EXERCISE INPUTS
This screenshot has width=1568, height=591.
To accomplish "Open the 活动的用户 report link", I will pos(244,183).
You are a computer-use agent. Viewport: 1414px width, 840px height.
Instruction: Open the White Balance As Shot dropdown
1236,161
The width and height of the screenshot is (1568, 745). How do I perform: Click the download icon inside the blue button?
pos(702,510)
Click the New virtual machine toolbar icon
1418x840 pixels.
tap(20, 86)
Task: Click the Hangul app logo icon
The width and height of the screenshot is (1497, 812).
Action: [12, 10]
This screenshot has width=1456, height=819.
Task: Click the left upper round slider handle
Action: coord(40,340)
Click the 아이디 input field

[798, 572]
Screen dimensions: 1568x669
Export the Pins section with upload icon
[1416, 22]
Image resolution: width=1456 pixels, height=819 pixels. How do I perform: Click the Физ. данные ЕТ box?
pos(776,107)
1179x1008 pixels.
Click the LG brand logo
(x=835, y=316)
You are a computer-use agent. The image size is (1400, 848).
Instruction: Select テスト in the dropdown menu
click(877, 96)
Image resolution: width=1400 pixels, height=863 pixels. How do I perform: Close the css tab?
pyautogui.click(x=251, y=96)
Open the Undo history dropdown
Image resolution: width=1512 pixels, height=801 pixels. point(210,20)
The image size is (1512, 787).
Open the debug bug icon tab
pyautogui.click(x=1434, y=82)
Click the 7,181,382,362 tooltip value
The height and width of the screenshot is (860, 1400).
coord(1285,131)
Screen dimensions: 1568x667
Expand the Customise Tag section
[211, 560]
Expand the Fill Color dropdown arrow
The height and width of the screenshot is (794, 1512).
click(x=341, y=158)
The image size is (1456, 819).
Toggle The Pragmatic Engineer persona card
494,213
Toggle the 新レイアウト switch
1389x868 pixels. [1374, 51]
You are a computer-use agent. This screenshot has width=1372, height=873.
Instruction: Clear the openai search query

WHAT IS EXPECTED
Please state how many lines in the listing contain the string "dimensions", and give nothing besides that number.

ANSWER TO THE PROBLEM
2